Material for this task

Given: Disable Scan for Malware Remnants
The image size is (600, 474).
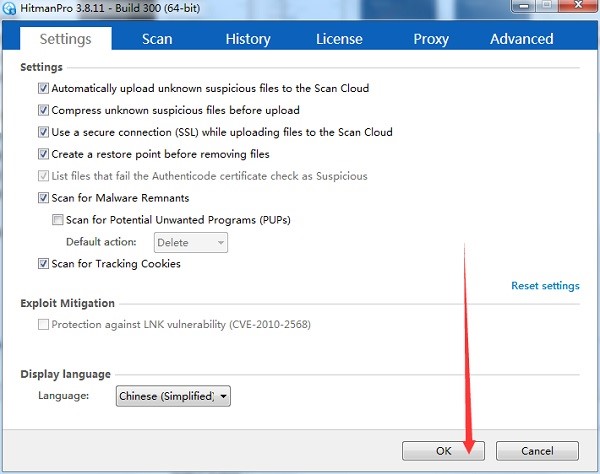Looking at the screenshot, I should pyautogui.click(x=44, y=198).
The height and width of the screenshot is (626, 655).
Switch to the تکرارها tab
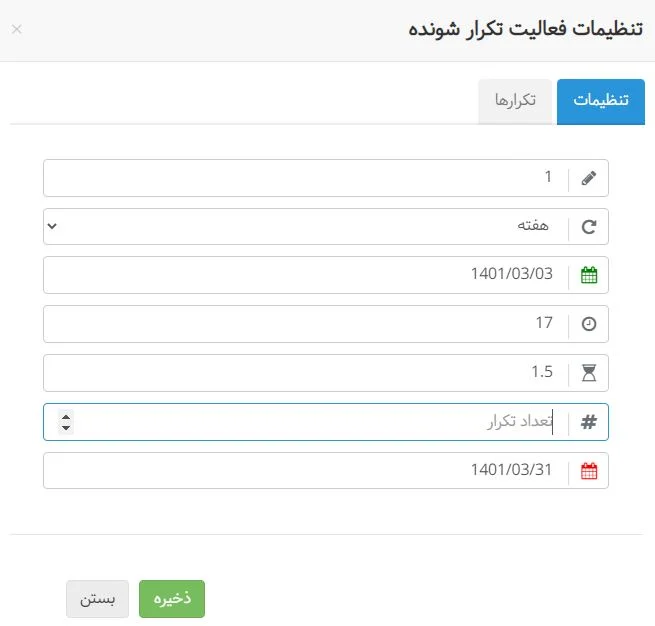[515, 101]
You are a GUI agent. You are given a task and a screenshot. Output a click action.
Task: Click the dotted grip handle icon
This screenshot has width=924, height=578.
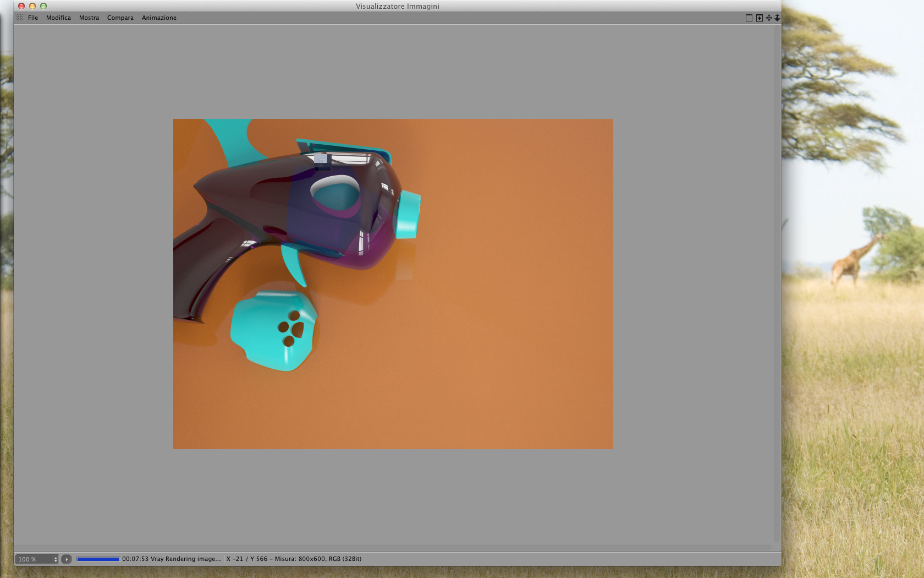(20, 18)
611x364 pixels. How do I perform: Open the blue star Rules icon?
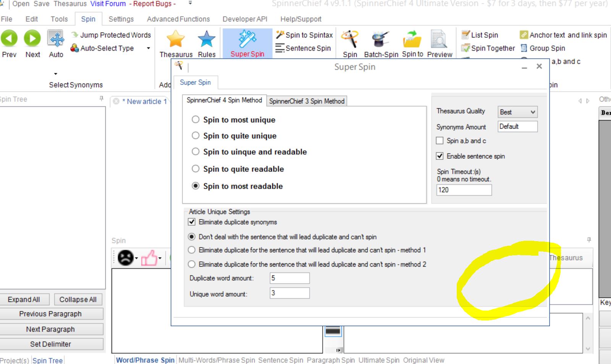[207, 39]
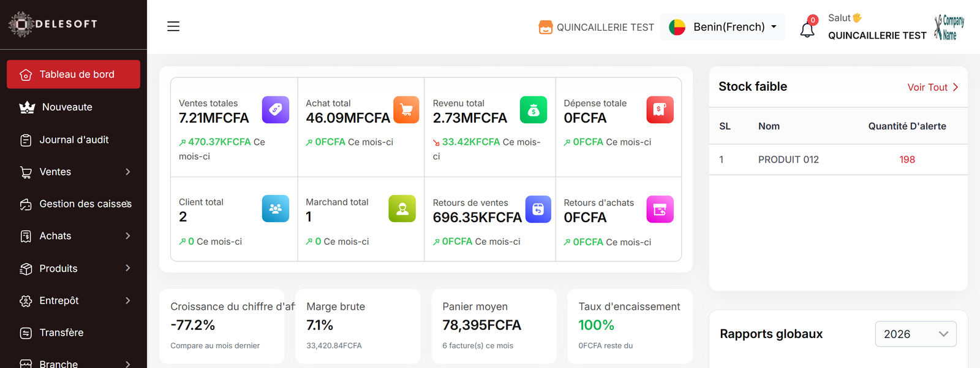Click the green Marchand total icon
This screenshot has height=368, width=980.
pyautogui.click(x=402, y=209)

Problem description
Write out exactly the lines that run from the one containing "The height and" to the last line of the entries above, both ends kept, pictures left out.

Problem solution
The height and width of the screenshot is (626, 655).
Switch to the تکرارها tab
[515, 101]
You are a GUI agent. You are given a task and a screenshot. Output a click action.
Task: Click the dotted grip handle icon
This screenshot has width=924, height=578.
(20, 18)
611x364 pixels. How do I perform: Open the blue star Rules icon?
[207, 39]
Click the green Marchand total icon
This screenshot has height=368, width=980.
pyautogui.click(x=402, y=209)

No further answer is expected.